Just as I entered the last notebook grade into my on-line gradebook, the power flickered once, then failed completely. Left alone in the dark in the midst of a most impressive windstorm, I grabbed a few things I thought I could work on at home and headed out of the school.
It wasn't until I made it halfway home and discovered that all of the main routes to our convent were blocked, that I began to think of something other than my list of tasks to be accomplished. With tree limbs and garbage swirling around me at an alarming rate, I began to realize that this storm was more serious than any I'd experienced. By the time I arrived home, about two hours after I had left school, the storm had ended and the city was quiet in more ways than one. Electricity had been cut to nearly 300,000 residents leaving most of the city in the dark. The usual hum of our refrigerator, computers and air conditioner had been silenced. The other sisters who live on my mission were gathered in our darkened living room, discussing what had just occurred and what needed to be done until the power came back on.

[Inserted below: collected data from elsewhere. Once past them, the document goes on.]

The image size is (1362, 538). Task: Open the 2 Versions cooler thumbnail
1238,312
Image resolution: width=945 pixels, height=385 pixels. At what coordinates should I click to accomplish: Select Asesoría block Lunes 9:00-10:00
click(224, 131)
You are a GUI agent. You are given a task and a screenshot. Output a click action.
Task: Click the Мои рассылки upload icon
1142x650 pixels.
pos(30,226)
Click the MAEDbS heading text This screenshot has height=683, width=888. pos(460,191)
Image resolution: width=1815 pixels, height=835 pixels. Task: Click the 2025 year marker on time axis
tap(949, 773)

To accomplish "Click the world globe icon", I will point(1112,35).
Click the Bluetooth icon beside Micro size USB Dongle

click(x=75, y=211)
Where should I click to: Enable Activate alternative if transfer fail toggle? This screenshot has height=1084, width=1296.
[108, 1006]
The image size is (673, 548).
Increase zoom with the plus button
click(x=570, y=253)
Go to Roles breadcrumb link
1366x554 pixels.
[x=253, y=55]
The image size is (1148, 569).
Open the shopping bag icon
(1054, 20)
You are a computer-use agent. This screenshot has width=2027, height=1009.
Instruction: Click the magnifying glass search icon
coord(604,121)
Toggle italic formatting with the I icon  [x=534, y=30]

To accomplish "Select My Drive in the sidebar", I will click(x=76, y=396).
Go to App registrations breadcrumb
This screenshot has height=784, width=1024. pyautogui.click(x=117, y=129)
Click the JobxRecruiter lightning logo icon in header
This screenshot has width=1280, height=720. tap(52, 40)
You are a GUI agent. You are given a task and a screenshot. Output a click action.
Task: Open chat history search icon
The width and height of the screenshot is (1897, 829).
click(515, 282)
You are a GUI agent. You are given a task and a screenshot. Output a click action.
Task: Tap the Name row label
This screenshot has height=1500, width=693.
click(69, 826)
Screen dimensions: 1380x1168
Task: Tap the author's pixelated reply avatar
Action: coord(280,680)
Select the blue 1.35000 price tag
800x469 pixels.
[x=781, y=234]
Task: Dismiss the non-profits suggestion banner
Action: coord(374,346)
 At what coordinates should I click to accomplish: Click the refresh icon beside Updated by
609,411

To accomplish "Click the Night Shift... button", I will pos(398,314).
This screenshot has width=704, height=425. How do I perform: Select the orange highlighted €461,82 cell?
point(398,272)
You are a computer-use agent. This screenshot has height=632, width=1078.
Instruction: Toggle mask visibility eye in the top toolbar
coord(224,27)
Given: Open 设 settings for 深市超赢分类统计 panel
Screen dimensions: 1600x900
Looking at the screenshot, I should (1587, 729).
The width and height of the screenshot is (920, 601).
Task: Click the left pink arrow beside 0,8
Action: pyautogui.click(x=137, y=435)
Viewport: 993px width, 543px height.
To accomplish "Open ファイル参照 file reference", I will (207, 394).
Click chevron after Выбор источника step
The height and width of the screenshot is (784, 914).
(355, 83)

It's amazing how quickly priorities change. When I left the house, I was consumed entirely with the week ahead: what needed to be done at school, the friend I was trying to meet, the chores I had left unfinished in the house. Upon my return, we had more immediate, pressing needs: how to prepare supper, where are the extra candles and flashlights, where can we get ice so that we can save our food if this continues. I was no longer thinking about tomorrow, but about what is going on around me, right now.
This storm was kind of a wake-up call for me. So often I let myself become consumed with things that are about to happen, that I forget about what is going on around me. Over the last week (yes, five days later the power has still not been restored), I have had lots of time to sit and reflect upon the present moment. I could not plan for tomorrow, as I did not know what tomorrow would bring. Will there be school? Will I be able to use the computer to finish my test? Will we able to make our supper in the kitchen? I was forced to take each day at a time, each task at a time, and take nothing in the future for granted. After the initial shock wore off, I found the time to be a gift. I could be more present to my housemates as I was not so worried about where I have to be next. I could enjoy the peace and quiet that comes when all the appliances are stilled because I was not trying to live in the future. I could even relax into my prayer time as I was in no hurry to move on to anything else. These are all things that I think I need to learn to do in ordinary life. Amazing how God can speak in so many ways!
Though I will be extremely grateful when electricity returns and schools reopen, I will be a little sad to lose this time that I believe has been a true gift from God.
Dear Sister Kathleen,
ReplyDeleteWow! Do you have power yet? It is amazing how much we take for granted the simple things like electricity and refridgeration. I hope you have everything back and working. I look forward to this blogging! God bless.
In His Unconditional Love,
Alex Larsen(in North Carolina
Hey Alex! Good to hear from you! Yes, we got power back late Saturday afternoon. It's nice to be able to see where you're going, but I kind of miss the mysteriousness of candle light.
ReplyDeleteSr. Kathleen
Sister Kathleen,
ReplyDeleteHi! Thanks for your reply! I read another Sisters blog about her experience with out power during the storm, they played cards by candlelight, and made s'mores and sang songs. I agree there is something special to be said about times like those. You are right, there is a mysteriousness about candle light. I hope you have a blessed week. Take care.